■ EXERCISE GOAL
Return, exactly, the line that contains "Image resolution: width=795" together with all lines after it to the end of the entries, and no further lines.

Stored data entries
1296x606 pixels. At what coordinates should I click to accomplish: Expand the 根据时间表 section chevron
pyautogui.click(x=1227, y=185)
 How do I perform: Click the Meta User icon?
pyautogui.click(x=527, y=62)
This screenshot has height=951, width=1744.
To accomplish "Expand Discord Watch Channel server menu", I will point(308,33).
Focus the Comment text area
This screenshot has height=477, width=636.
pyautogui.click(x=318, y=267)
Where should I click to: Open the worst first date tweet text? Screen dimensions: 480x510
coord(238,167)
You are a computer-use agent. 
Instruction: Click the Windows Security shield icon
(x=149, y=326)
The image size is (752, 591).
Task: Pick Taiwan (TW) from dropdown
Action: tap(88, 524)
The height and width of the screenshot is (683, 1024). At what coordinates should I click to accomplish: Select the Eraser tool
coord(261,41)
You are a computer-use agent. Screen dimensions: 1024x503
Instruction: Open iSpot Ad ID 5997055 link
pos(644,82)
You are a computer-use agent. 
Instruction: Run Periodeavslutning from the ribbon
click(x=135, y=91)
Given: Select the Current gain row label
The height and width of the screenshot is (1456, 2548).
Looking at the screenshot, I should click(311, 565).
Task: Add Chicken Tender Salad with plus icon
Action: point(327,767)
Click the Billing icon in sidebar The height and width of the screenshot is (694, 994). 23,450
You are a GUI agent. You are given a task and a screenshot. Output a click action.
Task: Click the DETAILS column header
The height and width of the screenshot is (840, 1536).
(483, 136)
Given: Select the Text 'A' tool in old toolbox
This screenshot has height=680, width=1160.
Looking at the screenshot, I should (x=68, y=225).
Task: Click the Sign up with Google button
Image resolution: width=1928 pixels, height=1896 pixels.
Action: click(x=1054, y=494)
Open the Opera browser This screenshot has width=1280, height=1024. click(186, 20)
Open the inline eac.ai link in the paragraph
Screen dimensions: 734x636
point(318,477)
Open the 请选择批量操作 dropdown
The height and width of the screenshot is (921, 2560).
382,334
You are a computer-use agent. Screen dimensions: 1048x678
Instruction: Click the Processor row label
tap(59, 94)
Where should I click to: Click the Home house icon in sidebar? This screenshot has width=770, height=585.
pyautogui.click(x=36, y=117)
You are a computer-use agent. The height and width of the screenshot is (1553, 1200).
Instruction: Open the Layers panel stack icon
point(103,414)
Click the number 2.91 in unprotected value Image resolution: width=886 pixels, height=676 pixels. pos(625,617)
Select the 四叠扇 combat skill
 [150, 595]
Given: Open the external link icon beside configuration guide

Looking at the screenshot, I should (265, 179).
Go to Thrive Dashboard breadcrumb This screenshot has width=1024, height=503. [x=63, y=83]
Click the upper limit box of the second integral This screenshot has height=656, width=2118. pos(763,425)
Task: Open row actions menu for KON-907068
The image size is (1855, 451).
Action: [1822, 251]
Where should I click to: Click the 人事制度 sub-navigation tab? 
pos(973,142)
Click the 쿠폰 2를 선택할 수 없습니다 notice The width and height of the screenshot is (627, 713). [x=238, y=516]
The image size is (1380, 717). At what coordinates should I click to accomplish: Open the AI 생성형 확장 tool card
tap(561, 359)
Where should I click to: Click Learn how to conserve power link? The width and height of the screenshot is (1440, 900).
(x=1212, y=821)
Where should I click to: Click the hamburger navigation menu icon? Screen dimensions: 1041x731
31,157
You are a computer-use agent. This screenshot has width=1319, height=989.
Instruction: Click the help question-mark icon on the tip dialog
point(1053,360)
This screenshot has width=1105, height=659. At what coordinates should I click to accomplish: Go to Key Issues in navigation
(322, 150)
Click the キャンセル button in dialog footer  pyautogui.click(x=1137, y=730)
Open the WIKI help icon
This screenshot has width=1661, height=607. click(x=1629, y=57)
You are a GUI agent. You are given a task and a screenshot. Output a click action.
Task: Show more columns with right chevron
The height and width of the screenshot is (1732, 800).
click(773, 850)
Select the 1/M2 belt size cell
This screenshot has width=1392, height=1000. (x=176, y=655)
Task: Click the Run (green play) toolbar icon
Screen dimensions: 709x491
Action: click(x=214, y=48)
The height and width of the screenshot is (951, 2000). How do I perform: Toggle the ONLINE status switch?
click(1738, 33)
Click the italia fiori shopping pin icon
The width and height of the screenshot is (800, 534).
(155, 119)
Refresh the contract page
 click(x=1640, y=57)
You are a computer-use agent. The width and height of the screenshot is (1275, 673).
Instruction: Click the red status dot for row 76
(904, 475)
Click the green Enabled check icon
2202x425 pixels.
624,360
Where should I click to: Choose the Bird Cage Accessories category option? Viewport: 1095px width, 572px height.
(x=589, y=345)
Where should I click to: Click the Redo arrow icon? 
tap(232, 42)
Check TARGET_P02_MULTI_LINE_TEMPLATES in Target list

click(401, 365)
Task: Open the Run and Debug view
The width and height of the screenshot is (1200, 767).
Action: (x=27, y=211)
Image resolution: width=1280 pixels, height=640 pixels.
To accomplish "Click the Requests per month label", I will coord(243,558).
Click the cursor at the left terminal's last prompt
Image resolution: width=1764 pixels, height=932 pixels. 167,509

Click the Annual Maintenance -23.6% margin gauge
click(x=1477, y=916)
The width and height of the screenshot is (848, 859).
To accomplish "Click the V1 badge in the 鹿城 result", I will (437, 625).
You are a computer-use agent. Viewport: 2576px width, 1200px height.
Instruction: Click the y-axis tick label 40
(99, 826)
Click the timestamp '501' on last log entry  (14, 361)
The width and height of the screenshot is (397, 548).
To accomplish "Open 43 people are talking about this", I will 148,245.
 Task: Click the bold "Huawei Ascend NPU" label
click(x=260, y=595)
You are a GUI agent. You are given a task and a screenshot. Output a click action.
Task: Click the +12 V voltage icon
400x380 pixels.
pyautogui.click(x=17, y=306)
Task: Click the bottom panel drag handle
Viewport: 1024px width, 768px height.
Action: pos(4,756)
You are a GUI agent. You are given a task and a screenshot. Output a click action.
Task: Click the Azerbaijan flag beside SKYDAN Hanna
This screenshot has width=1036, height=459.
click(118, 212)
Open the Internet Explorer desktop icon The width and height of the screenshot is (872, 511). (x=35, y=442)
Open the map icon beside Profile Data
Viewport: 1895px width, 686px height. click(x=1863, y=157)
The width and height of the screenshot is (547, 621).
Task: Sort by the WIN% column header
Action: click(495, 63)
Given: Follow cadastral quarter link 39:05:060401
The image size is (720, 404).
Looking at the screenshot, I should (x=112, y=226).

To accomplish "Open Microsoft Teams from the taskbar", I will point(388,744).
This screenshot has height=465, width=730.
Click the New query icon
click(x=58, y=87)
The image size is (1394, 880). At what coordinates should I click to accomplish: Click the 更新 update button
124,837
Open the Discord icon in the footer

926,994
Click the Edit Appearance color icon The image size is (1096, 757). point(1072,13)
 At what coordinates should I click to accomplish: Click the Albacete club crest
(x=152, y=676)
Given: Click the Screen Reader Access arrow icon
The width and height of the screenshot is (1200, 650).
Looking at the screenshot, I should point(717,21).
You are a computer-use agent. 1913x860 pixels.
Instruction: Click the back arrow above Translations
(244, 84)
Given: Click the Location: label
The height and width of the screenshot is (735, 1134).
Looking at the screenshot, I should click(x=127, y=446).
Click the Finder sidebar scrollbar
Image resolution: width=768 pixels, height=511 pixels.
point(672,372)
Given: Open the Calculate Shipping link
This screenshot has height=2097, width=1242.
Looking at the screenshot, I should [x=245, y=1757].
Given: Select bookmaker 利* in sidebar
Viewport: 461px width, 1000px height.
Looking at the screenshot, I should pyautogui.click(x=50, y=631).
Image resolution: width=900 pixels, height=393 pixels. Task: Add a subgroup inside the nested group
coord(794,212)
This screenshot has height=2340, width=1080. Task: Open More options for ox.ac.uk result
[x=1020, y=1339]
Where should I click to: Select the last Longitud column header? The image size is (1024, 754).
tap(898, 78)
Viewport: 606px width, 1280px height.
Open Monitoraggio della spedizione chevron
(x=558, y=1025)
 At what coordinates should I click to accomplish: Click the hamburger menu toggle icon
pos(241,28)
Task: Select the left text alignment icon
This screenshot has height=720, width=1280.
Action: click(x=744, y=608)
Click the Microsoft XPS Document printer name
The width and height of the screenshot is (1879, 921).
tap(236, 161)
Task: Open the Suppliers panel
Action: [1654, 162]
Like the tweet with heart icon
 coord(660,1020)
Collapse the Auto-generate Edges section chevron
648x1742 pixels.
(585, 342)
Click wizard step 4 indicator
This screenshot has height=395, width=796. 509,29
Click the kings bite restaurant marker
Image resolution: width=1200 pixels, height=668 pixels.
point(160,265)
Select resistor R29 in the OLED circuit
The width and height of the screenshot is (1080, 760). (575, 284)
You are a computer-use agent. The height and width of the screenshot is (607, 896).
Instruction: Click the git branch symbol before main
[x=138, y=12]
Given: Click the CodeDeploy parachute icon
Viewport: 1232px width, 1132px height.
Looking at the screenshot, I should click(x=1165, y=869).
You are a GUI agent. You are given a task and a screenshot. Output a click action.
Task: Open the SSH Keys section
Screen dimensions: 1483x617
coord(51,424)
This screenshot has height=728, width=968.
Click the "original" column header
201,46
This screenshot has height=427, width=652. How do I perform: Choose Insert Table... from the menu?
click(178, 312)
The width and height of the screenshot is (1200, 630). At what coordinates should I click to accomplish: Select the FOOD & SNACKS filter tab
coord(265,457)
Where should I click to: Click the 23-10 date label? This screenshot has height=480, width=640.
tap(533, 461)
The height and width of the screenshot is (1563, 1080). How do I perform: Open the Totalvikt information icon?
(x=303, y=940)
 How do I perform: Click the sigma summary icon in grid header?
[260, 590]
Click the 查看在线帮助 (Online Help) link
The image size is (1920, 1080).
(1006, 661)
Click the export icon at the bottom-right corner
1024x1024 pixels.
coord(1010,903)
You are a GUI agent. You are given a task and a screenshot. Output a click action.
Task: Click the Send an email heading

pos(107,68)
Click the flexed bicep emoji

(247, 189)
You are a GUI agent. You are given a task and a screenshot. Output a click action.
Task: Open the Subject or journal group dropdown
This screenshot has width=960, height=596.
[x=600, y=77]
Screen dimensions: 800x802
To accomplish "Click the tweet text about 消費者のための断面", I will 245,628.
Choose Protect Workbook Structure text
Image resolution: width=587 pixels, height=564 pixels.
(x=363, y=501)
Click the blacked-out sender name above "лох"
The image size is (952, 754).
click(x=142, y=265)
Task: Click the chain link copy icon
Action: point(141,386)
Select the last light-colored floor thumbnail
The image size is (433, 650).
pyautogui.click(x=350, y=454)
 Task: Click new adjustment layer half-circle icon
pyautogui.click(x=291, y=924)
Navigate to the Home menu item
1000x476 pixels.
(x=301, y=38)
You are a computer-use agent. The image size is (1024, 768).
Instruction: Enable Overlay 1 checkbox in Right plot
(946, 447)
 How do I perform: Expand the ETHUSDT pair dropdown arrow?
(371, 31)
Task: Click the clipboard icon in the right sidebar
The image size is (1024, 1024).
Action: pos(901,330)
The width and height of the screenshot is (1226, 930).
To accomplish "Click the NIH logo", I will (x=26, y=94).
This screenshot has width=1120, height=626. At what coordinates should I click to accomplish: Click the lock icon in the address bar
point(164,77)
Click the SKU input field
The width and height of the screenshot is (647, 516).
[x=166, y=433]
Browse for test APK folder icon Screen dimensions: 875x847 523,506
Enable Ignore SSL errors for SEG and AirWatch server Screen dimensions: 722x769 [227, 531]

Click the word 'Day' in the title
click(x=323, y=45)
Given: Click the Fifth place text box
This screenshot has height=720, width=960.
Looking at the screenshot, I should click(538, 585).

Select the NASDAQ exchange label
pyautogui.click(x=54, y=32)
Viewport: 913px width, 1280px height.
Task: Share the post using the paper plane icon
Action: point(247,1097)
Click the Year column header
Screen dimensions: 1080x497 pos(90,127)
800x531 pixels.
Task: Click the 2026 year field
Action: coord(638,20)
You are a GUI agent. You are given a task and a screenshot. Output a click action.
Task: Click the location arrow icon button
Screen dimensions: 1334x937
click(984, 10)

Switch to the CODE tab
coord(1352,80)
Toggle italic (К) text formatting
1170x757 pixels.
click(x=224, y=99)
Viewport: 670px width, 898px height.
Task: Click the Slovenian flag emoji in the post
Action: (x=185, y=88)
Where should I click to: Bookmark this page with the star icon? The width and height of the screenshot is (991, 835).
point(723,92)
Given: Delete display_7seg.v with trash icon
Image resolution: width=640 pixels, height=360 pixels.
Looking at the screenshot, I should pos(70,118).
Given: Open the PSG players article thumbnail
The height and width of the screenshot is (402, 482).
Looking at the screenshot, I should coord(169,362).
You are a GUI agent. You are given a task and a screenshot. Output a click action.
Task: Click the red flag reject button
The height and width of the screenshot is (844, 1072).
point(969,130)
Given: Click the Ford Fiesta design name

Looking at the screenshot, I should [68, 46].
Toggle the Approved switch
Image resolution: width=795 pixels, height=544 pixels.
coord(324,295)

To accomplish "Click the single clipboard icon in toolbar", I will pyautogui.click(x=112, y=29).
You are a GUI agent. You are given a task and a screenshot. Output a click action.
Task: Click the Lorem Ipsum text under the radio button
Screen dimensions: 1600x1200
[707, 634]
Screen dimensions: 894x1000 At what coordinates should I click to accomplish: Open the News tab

■ OUTPUT FOR THIS EXERCISE
Image resolution: width=795 pixels, height=544 pixels.
coord(324,295)

To accomplish "Click the single clipboard icon in toolbar", I will pyautogui.click(x=112, y=29).
You are a GUI agent. You are given a task and a screenshot. Output a click action.
Task: Click the Lorem Ipsum text under the radio button
Screen dimensions: 1600x1200
[707, 634]
Screen dimensions: 894x1000 At what coordinates should I click to accomplish: Open the News tab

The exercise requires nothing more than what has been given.